Изменить размер шрифта - +
Он пришел к новой модели раньше вас и Гейзенберга.

— Кстати, почему вы не пригласили Гейзенберга? — поинтересовался Вайскопф. — Вот уж чье присутствие на конференции по атомному ядру необходимо. И Паули был бы полезен. Вы Паули приглашали?

Да, русские физики приглашали и Паули, и Гейзенберга. Паули не приехал по личным причинам. Гейзенберг на приглашение не отозвался: после прихода Гитлера к власти ни один ученый в Германии не осмелится продемонстрировать дружеское отношение к советским людям. Приглашения посланы и Бору, и Чадвику, и Резерфорду, и Ферми. Бору и Резерфорду помешала их занятость, к тому же они готовятся ко Всемирному Сольвеевскому конгрессу, который состоится через месяц. Очень жаль, что не приехали Чадвик и Ферми, их участие было бы плодотворным.

— Ферми получил приглашение прочитать цикл лекций в Америке, — сказал Разетти. — Он просил меня передать свое сожаление.

Из гостиницы вышла группка советских физиков, приехавших из других городов. Гамова все еще не было. Иваненко предложил садиться в машины. Оба «линкольна» понеслись к набережной. Вайскопф спросил, приехал ли на конференцию его друг Ландау.

— На конференции его не будет, — сказал Иваненко. — Четыре дня назад он через Ленинград проехал в Копенгаген к Бору.

Иваненко не хотелось развивать эту тему. Несмотря на уговоры, Ландау не пожелал задержаться в Ленинграде, свидание с Бором интересовало его больше, чем конференция по атомному ядру. «Вы мне всё потом расскажете, Димус, — холодно сказал он. — Не думаю, чтобы на конференции доложили о чем-нибудь необыкновенном».

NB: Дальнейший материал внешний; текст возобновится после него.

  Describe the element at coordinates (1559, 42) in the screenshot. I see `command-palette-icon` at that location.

А Вайскопф, не знавший, что между недавними друзьями пробежала черная кошка (теперь при встречах они, однокашники по институту, соавторы по пяти статьям, уже стали говорить друг другу «вы»), продолжал расспрашивать о Ландау. Он был высокого мнения о молодом русском физике — блестящий теоретик, острый ум! Ландау, несомненно, предстоит великая будущность в науке. Как ему живется в Харькове, куда он недавно переселился из Ленинграда?

— Поведение Дау в Харькове вполне в его характере, — сдержанно ответил Иваненко. — Работает как бешеный. На двери своего кабинета повесил надпись: «Л. Д. Ландау. Осторожно, кусается!» И еще как кусается!

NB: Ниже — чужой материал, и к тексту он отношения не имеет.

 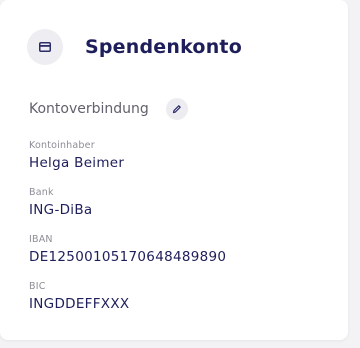 I want to click on field-label: Bank, so click(x=42, y=192). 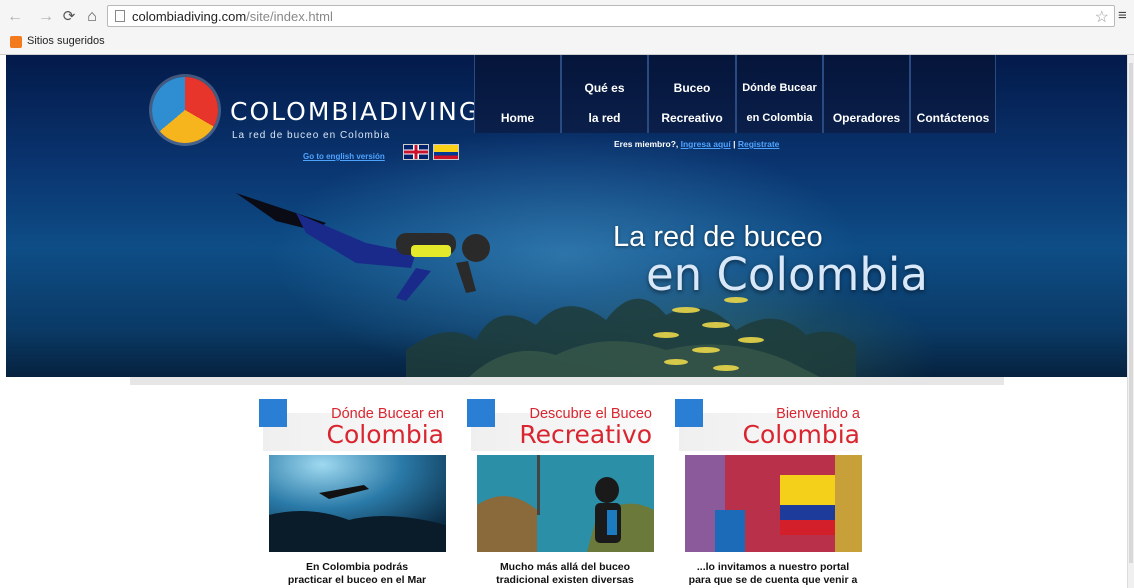 What do you see at coordinates (646, 144) in the screenshot?
I see `member-text: Eres miembro?,` at bounding box center [646, 144].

Вайскопф захохотал. Разетти смотрел в окно. «Линкольны» шли по набережной. Солнце играло на темной воде. Желтые, малиново-красные, зеленые дворцы образовывали величественную линию вдоль реки. Ослепляюще сверкал золотой шпиль Петропавловки.

Разетти задумчиво сказал:

— Я всегда был уверен, что самый прекрасный город в мире — Рим. После поездки сюда уже не будет такой уверенности.

— Вы хотите сказать, Франко, что Ленинград вам станет дороже Рима? — с удивлением спросил Вайскопф.

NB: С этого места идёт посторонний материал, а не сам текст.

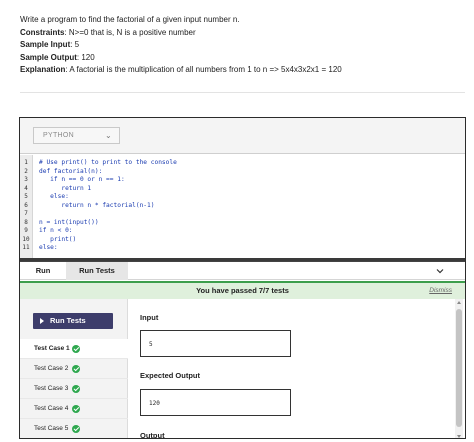 The width and height of the screenshot is (474, 442). What do you see at coordinates (56, 230) in the screenshot?
I see `code-text: if n < 0:` at bounding box center [56, 230].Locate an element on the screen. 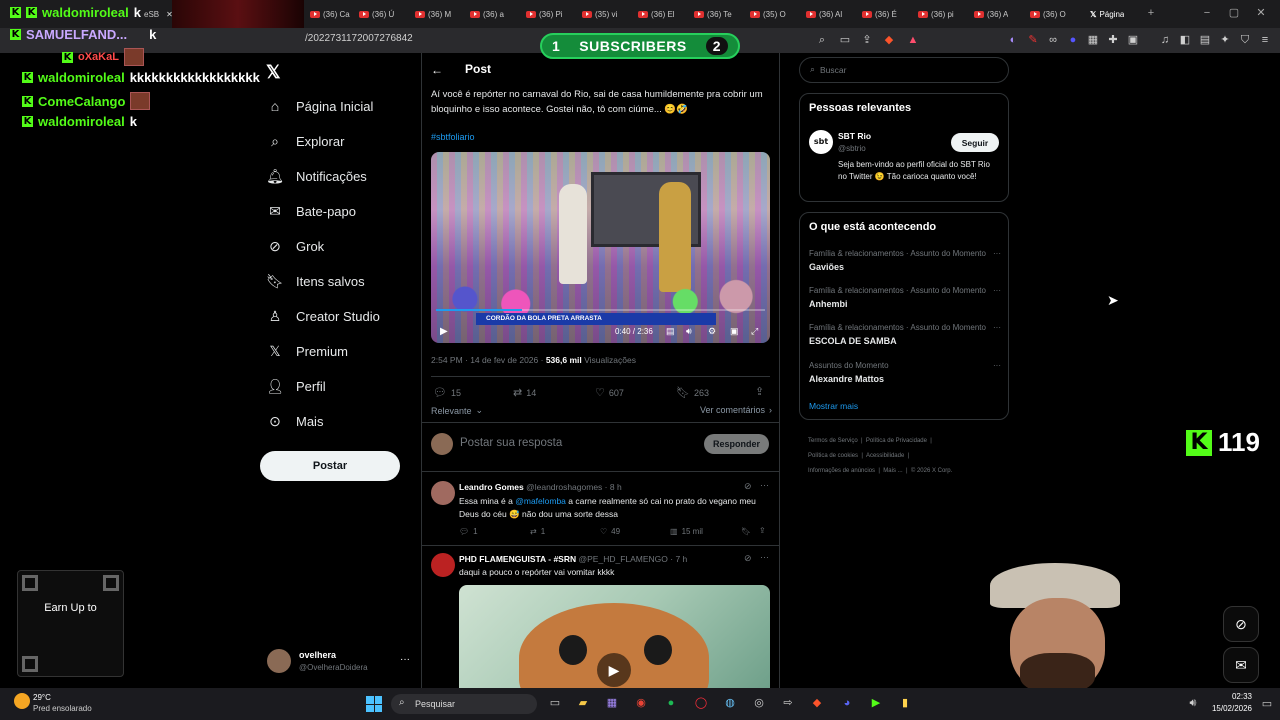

— Нет, конечно. Рим есть Рим. Где бы я ни был, я не выброшу из своего сердца Рима. Но теперь я знаю, что не только Рим и Париж прекрасны. Какое величие, какое изящество, какое строгое единство архитектурного замысла!

Иваненко украдкой поглядывал на итальянца. Разетти интересовал его, пожалуй, больше других гостей. Одну из работ Разетти Иваненко собирался использовать в своем докладе на конференции. Исследования этого римлянина недавно привели к тому, что изумленные физики назвали «азотной катастрофой». Ядро азота, по старой концепции, состояло из нечетного числа элементарных частиц — 14 протонов и 7 электронов, то есть всего из 21 частицы. А эксперименты Разетти доказали, что ядра азота ведут себя, как если бы содержали четное число частиц. Гипотеза Иваненко объясняла загадку просто: если ядро состоит из протонов и нейтронов, то всего в ядре азота должно быть 14 частиц — число четное Что до Майорана, размышлял Иваненко, то Разетти, так запальчиво вступившийся за него, преувеличивал его заслуги.